What the exercise asks >> From the data that follows, copy every line with the string "each".

[Available data — start]

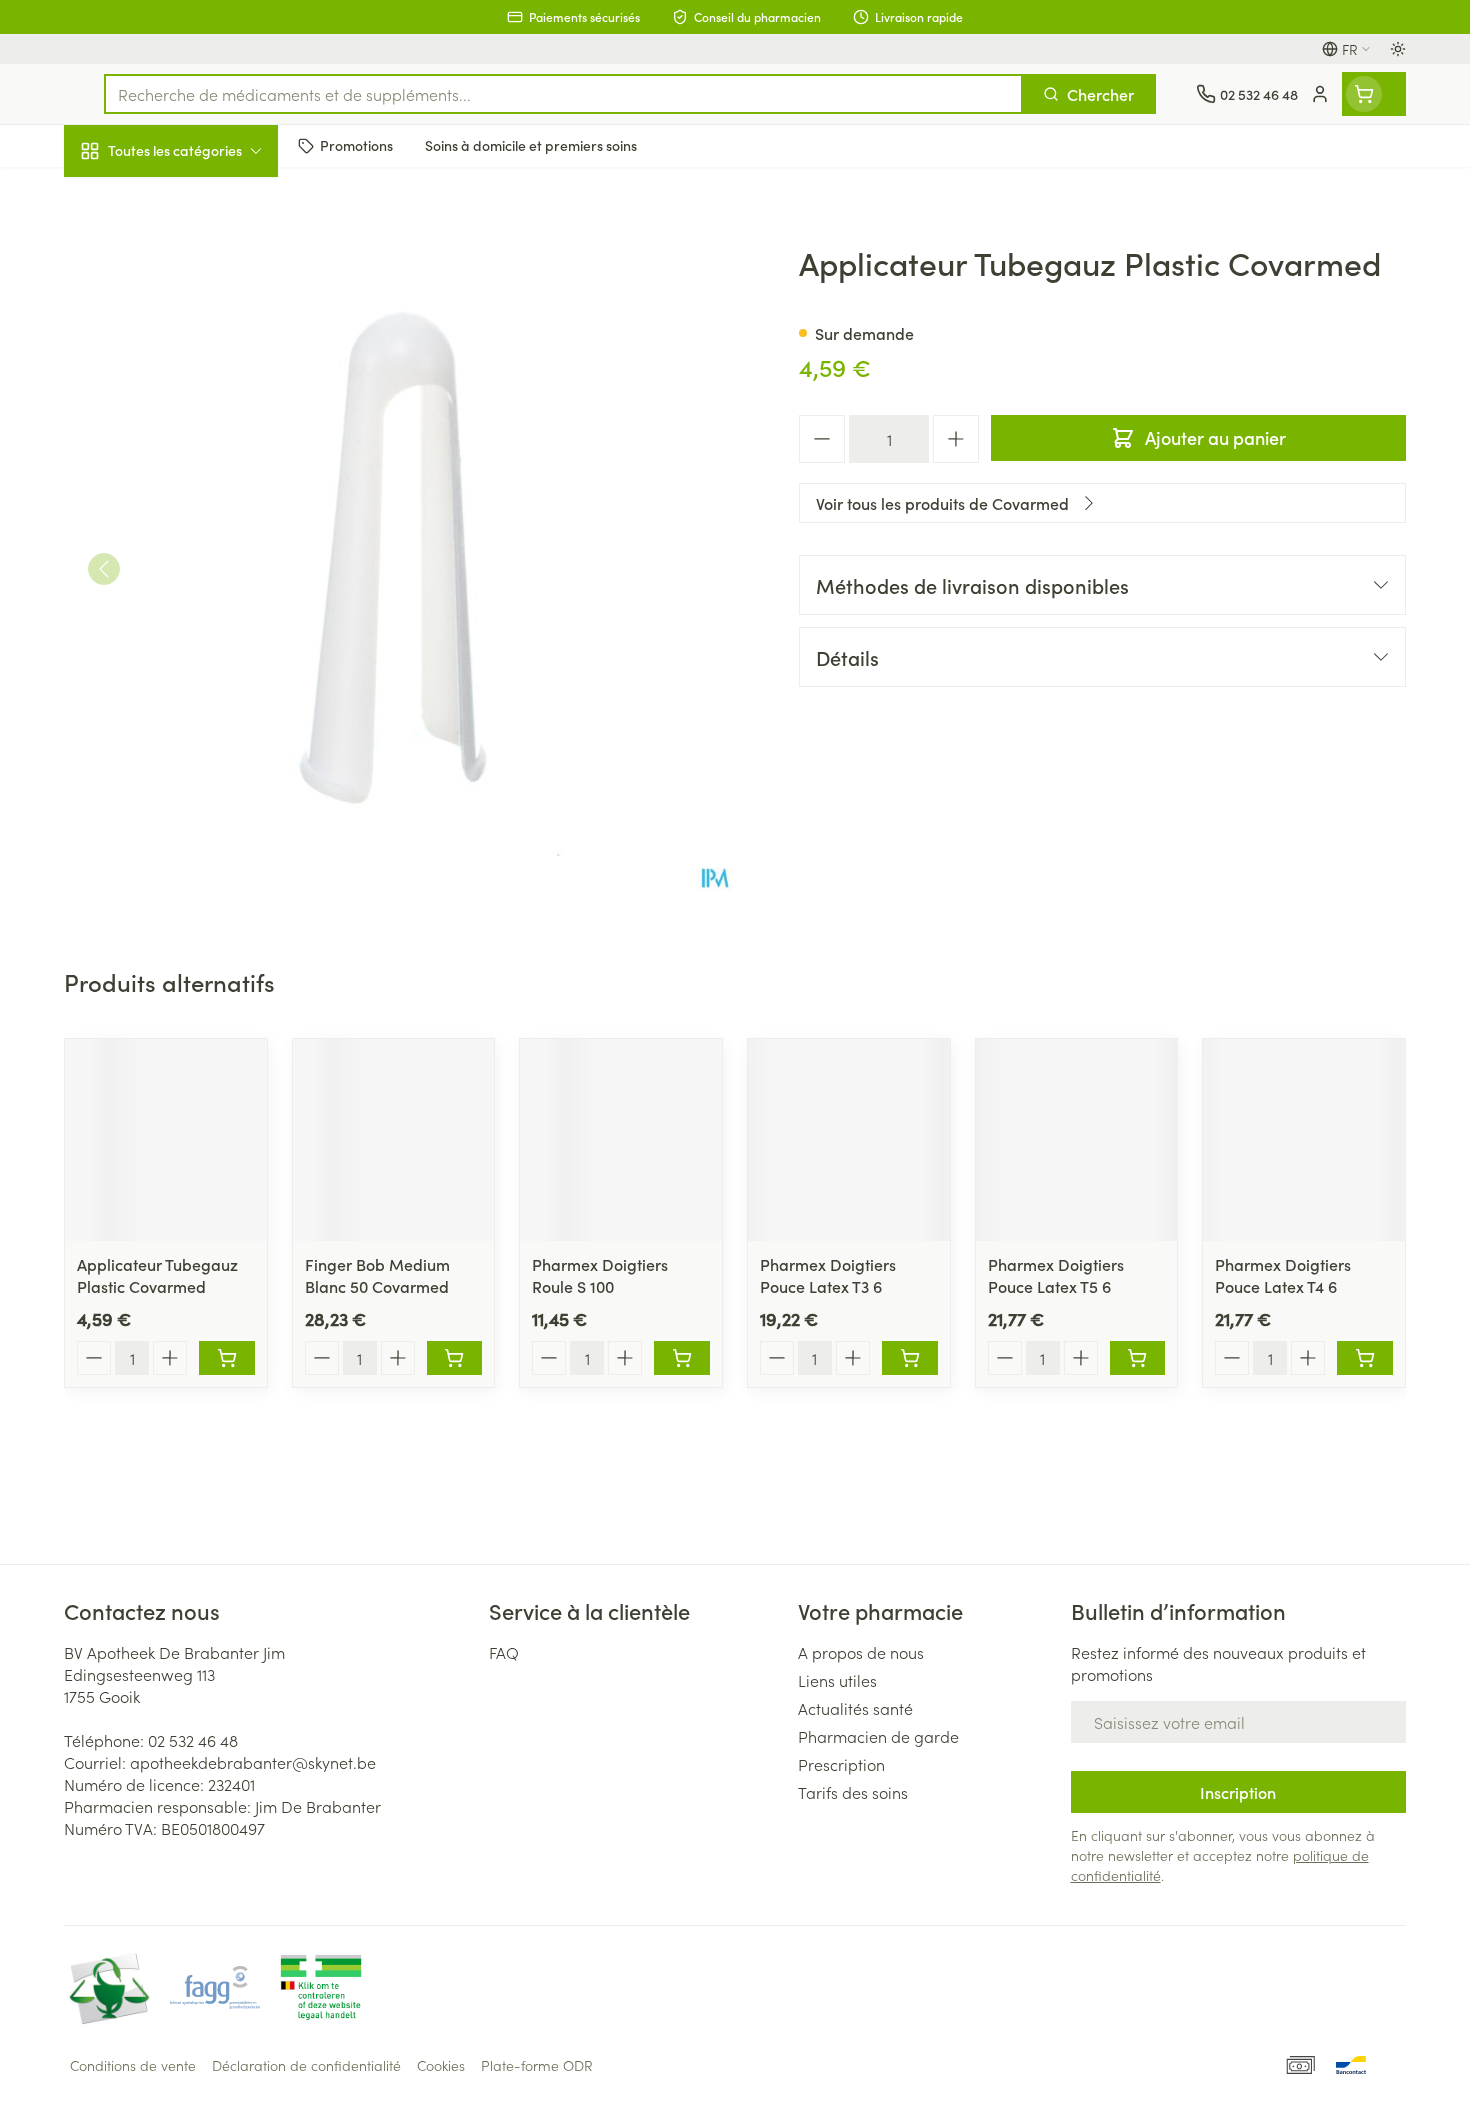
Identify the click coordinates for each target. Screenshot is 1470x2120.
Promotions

[Available data — finish]
[Available data — start]

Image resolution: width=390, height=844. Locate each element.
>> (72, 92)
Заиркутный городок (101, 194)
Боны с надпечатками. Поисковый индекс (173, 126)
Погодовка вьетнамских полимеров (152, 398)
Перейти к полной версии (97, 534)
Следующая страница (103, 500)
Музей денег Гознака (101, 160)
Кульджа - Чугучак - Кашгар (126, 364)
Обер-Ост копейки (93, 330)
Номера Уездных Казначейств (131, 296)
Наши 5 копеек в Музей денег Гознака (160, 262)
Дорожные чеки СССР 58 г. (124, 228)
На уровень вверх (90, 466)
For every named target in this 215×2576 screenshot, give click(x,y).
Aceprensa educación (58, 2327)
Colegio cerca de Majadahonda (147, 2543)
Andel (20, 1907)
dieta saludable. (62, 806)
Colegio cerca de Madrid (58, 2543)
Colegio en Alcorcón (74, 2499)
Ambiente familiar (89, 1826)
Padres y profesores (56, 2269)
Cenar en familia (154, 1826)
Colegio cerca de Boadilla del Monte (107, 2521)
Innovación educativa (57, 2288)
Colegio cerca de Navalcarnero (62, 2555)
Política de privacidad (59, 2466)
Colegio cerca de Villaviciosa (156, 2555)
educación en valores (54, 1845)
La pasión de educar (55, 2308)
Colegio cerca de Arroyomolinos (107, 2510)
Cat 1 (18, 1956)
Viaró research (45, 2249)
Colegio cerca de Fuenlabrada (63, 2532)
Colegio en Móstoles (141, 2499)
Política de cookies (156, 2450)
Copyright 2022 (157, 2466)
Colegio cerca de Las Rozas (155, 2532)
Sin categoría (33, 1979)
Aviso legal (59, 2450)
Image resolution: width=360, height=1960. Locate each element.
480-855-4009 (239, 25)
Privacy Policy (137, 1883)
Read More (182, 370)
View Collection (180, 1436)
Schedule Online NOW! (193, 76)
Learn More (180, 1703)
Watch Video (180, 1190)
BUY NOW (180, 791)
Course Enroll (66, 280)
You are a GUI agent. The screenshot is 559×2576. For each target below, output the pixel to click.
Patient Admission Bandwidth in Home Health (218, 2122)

[Available data — finish]

Response to this exercise >>
Identify the click coordinates for each target. Screenshot is 1470x2120.
Image resolution: width=390, height=844. Locate each element.
Image resolution: width=360, height=1960. Locate each element.
You are a GUI agent. The screenshot is 559×2576. For each target below, output the pixel to click.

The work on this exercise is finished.